Re: [PATCH v3 4/4] io_uring: add support for zone-append
From: Jens Axboe <axboe@kernel.dk>
Date: 2020-07-05 21:12:59
Also in:
io-uring, linux-fsdevel, lkml
On 7/5/20 3:09 PM, Matthew Wilcox wrote:
On Sun, Jul 05, 2020 at 03:00:47PM -0600, Jens Axboe wrote:quoted
On 7/5/20 12:47 PM, Kanchan Joshi wrote:quoted
From: Selvakumar S <redacted> For zone-append, block-layer will return zone-relative offset via ret2 of ki_complete interface. Make changes to collect it, and send to user-space using cqe->flags. Signed-off-by: Selvakumar S <redacted> Signed-off-by: Kanchan Joshi <redacted> Signed-off-by: Nitesh Shetty <redacted> Signed-off-by: Javier Gonzalez <redacted> --- fs/io_uring.c | 21 +++++++++++++++++++-- 1 file changed, 19 insertions(+), 2 deletions(-)diff --git a/fs/io_uring.c b/fs/io_uring.c index 155f3d8..cbde4df 100644 --- a/fs/io_uring.c +++ b/fs/io_uring.c@@ -402,6 +402,8 @@ struct io_rw { struct kiocb kiocb; u64 addr; u64 len; + /* zone-relative offset for append, in sectors */ + u32 append_offset; };I don't like this very much at all. As it stands, the first cacheline of io_kiocb is set aside for request-private data. io_rw is already exactly 64 bytes, which means that you're now growing io_rw beyond a cacheline and increasing the size of io_kiocb as a whole. Maybe you can reuse io_rw->len for this, as that is only used on the submission side of things.I'm surprised you aren't more upset by the abuse of cqe->flags for the address.
Yeah, it's not great either, but we have less leeway there in terms of how much space is available to pass back extra data.

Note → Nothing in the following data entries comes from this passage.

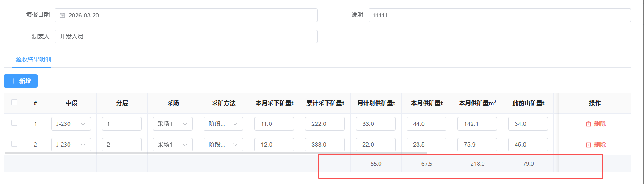The width and height of the screenshot is (644, 184).
Task: Click the 新增 button
Action: [x=21, y=81]
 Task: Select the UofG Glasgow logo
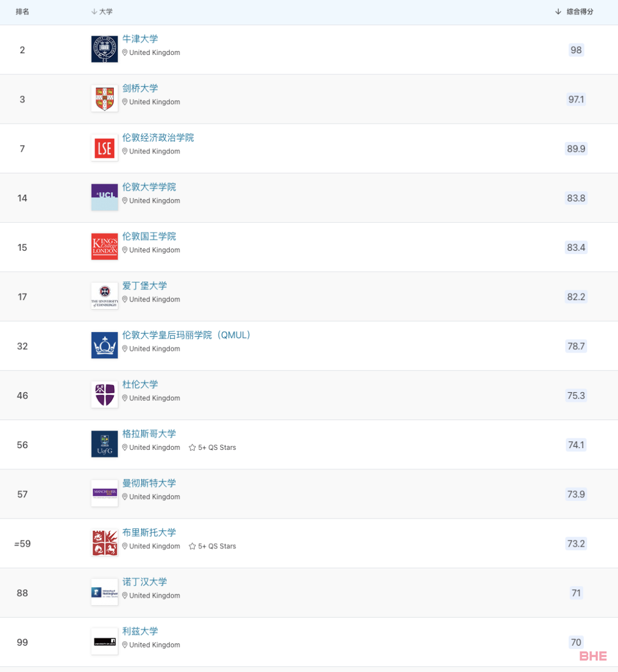coord(105,444)
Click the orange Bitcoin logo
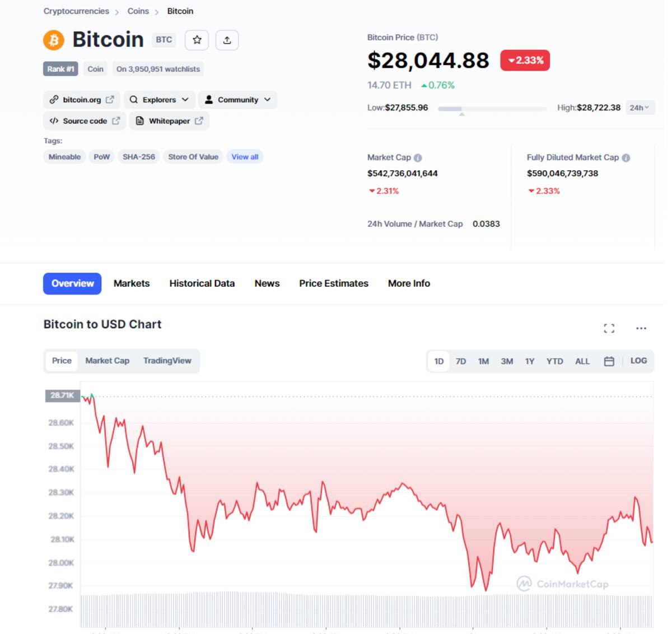 coord(54,40)
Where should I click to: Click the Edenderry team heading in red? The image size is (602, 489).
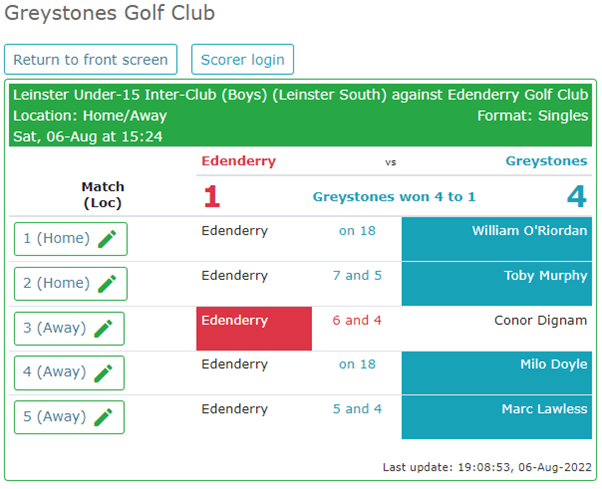tap(239, 161)
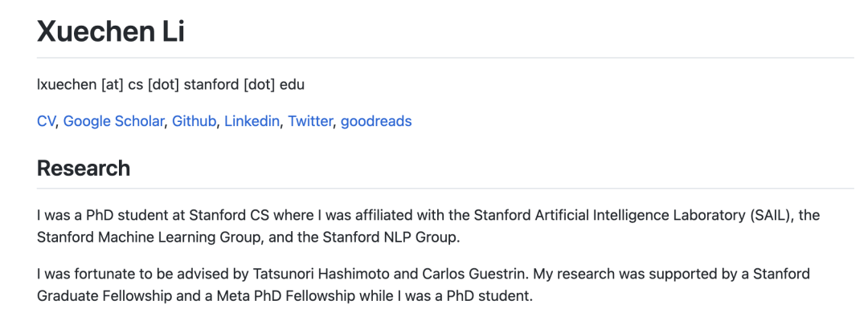
Task: Click the goodreads link
Action: pos(376,121)
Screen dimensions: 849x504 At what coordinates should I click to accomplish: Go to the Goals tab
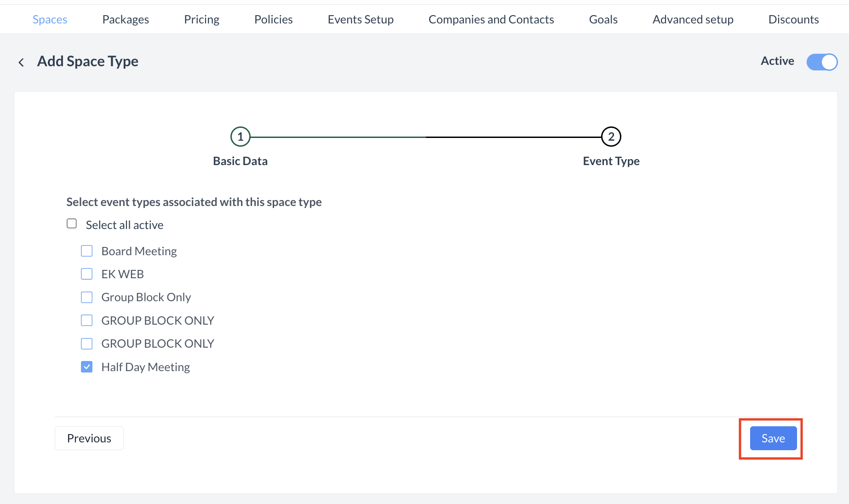point(603,19)
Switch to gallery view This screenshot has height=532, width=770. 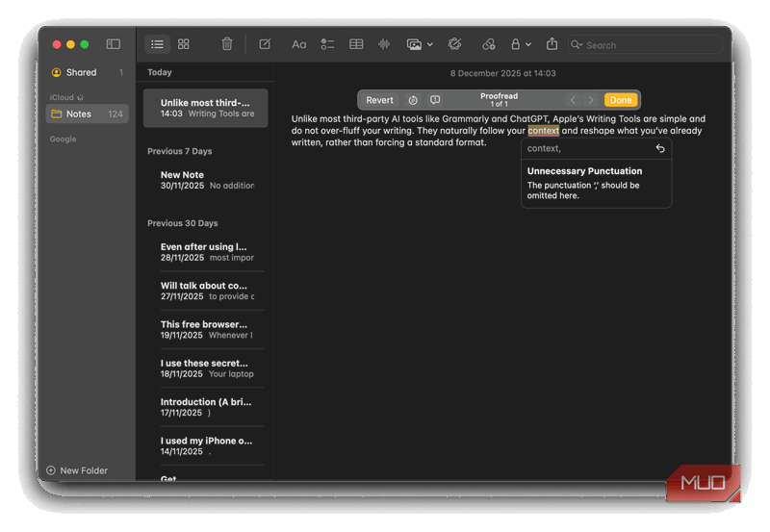coord(184,44)
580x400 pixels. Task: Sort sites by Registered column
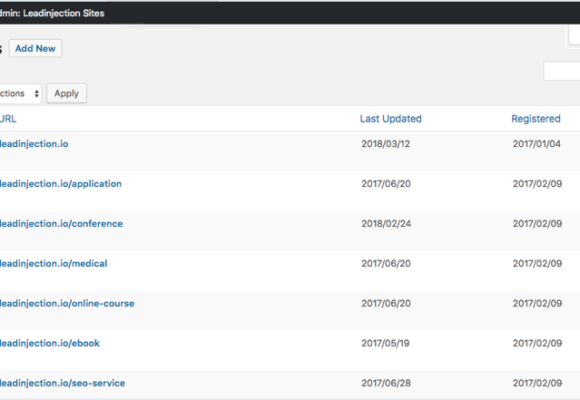coord(536,119)
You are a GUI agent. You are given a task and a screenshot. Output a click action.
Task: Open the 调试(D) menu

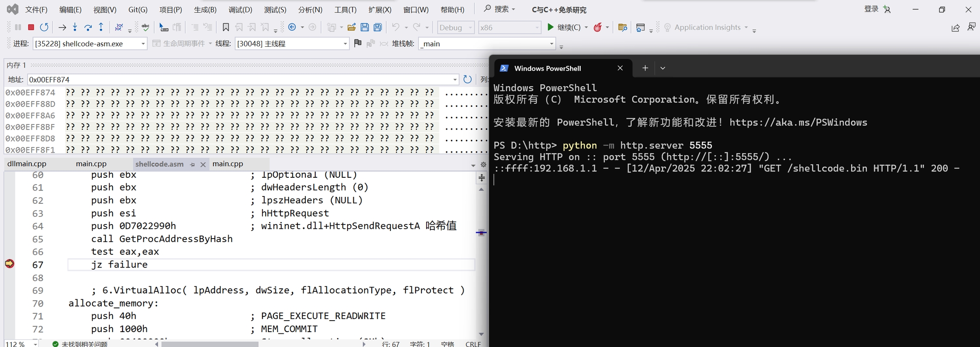pos(240,9)
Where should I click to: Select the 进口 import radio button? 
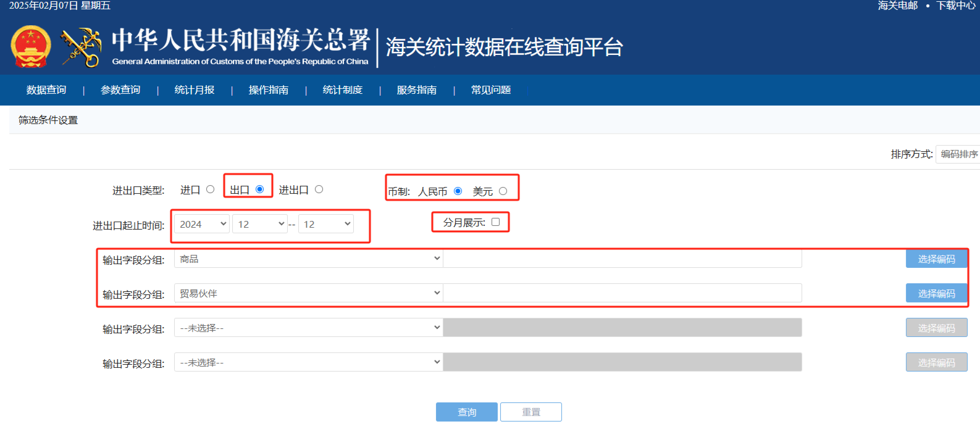click(211, 189)
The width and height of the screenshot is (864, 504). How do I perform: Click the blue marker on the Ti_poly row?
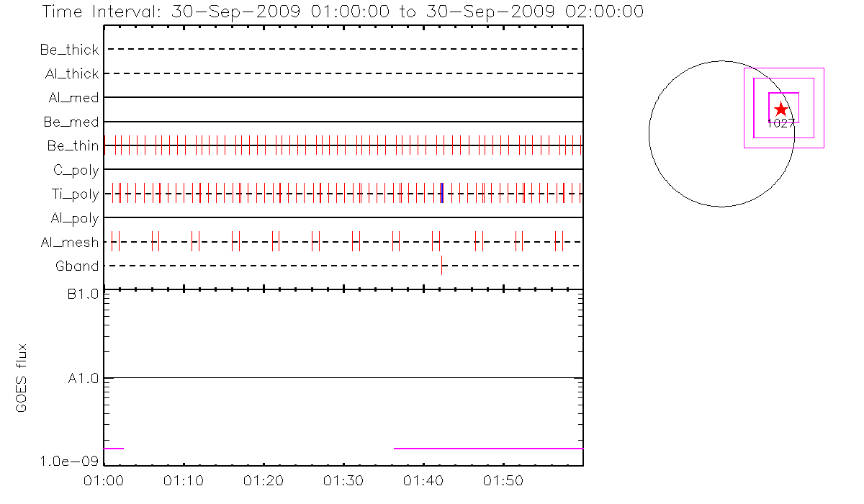click(441, 193)

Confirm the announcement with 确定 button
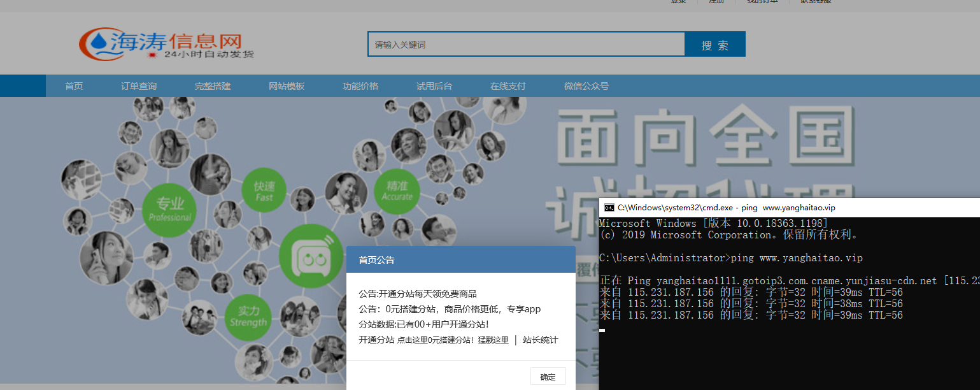pyautogui.click(x=548, y=377)
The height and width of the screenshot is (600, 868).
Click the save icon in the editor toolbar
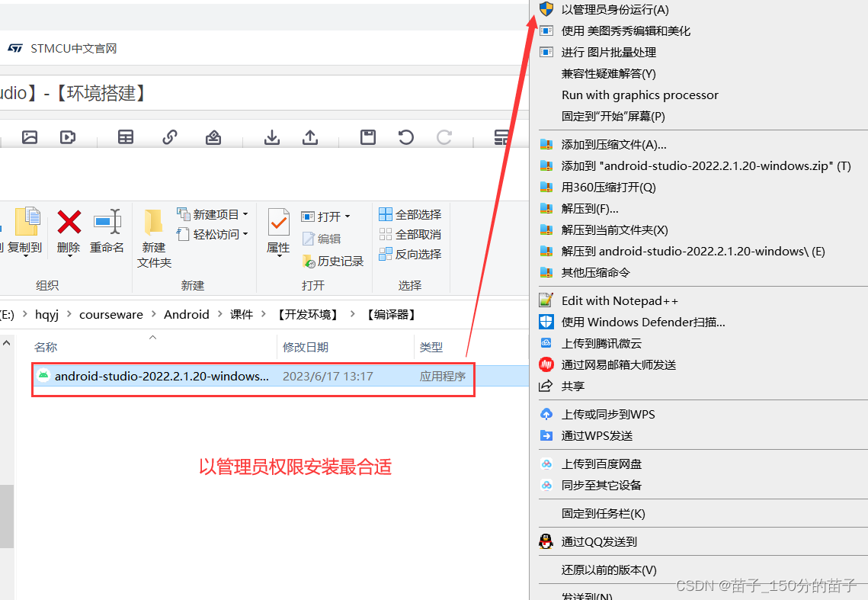tap(367, 136)
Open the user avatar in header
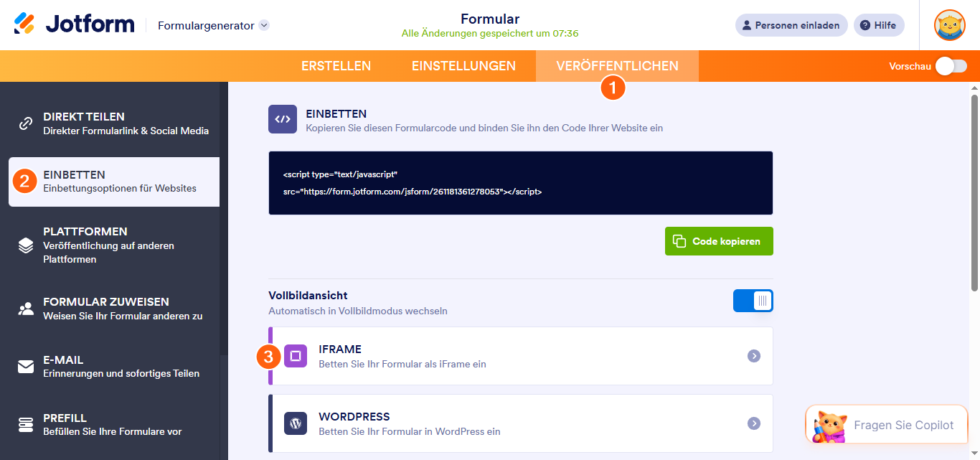 point(950,25)
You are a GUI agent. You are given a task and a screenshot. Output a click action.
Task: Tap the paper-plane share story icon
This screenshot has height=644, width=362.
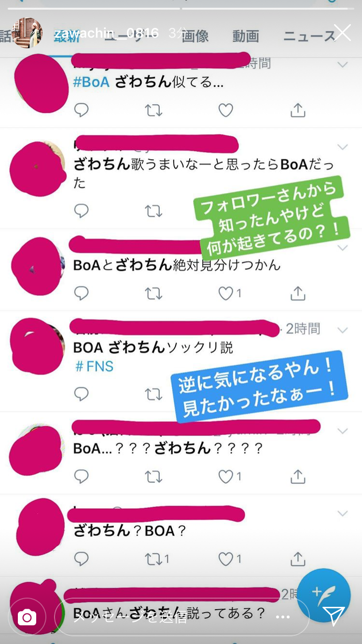333,616
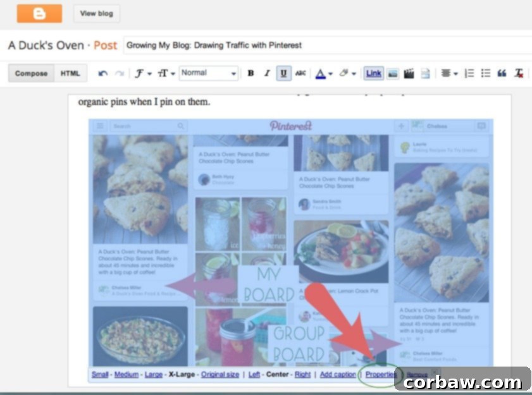Viewport: 532px width, 395px height.
Task: Apply strikethrough with the ABC icon
Action: pyautogui.click(x=300, y=73)
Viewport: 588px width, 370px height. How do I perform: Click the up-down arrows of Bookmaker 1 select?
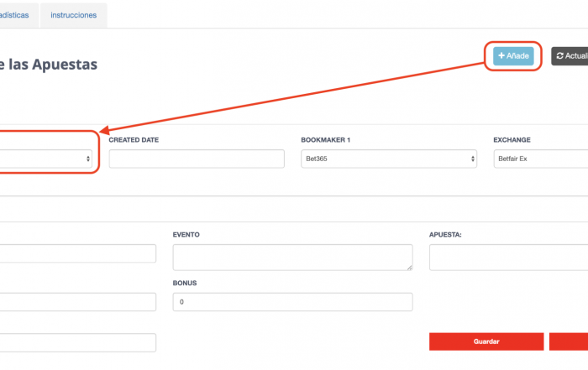472,159
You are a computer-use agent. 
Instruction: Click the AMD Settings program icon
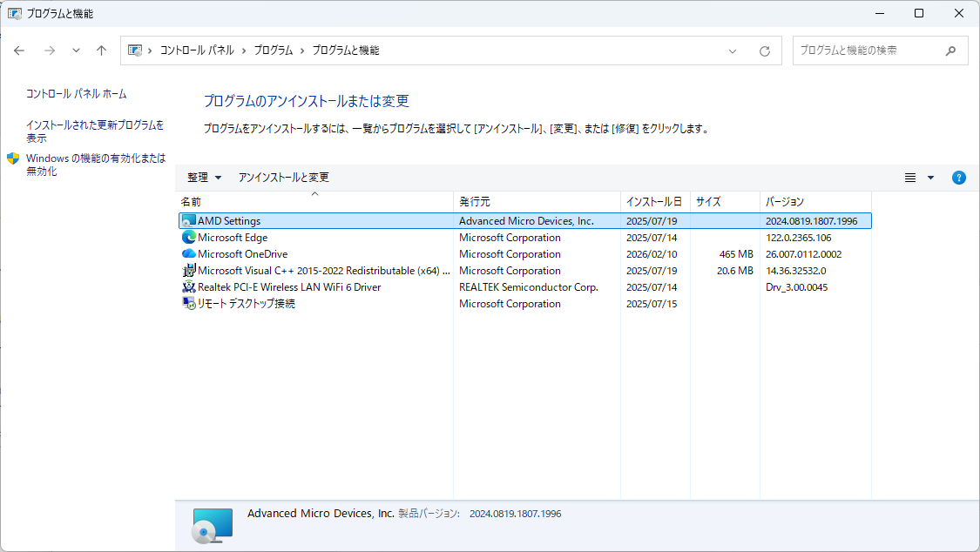[x=189, y=221]

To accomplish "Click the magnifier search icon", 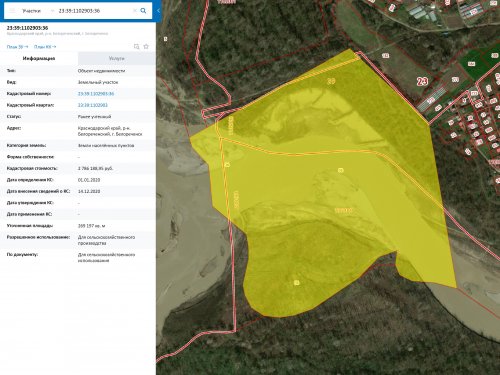I will coord(143,11).
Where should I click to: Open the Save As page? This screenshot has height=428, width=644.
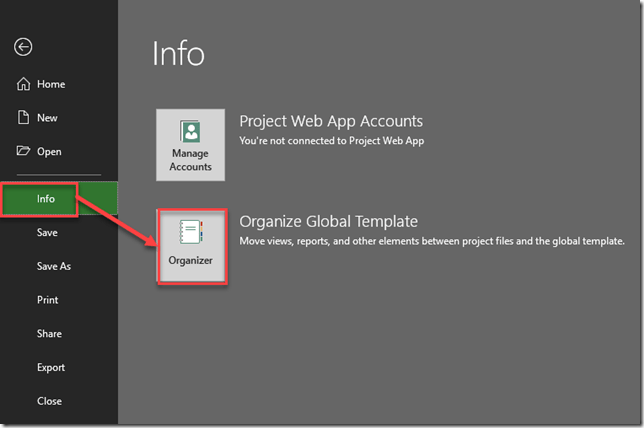coord(53,267)

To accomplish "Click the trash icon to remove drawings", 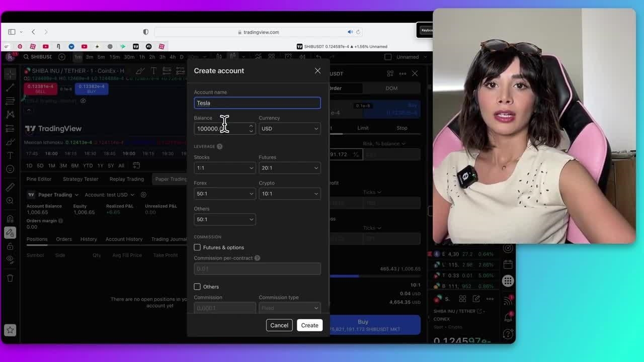I will 10,278.

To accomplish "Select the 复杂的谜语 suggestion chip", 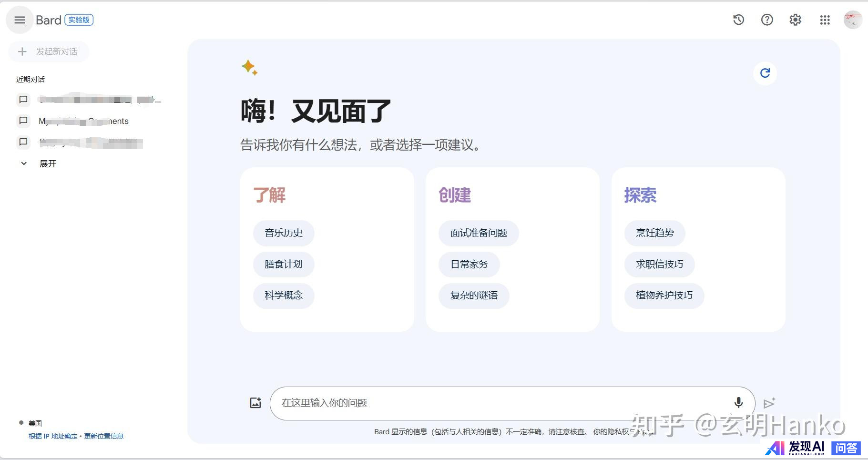I will 474,296.
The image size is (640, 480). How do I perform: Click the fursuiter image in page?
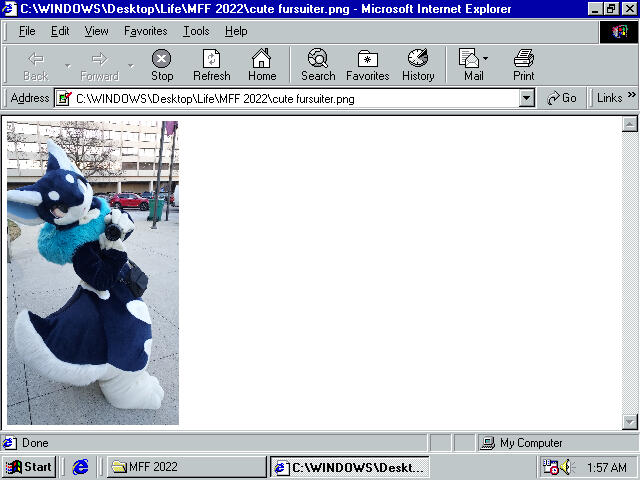tap(93, 272)
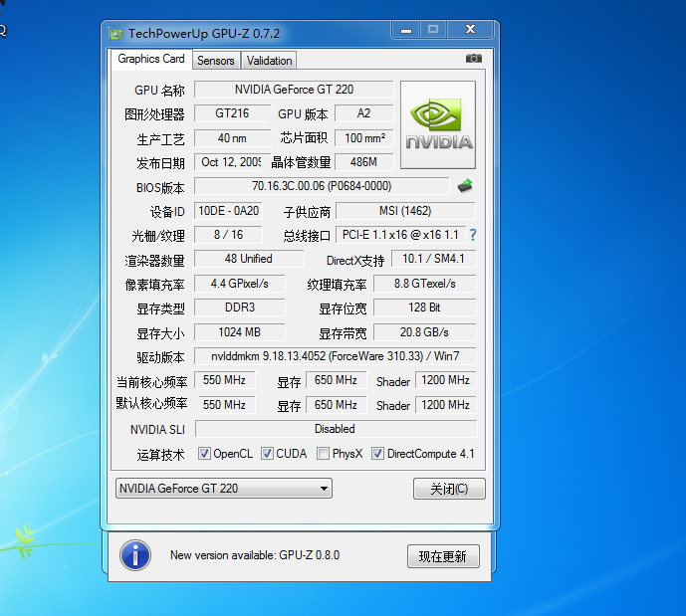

What do you think to my idea of interpreting the user_data as being a pointer to somewhere to store the address? Obviously other things can be stored after the address in the user_data.
I don't like that at all, as all other commands just pass user_data through. This means the application would have to treat this very differently, and potentially not have a way to store any data for locating the original command on the user side.
Or we could have a separate flag to indicate that is how to interpret the user_data.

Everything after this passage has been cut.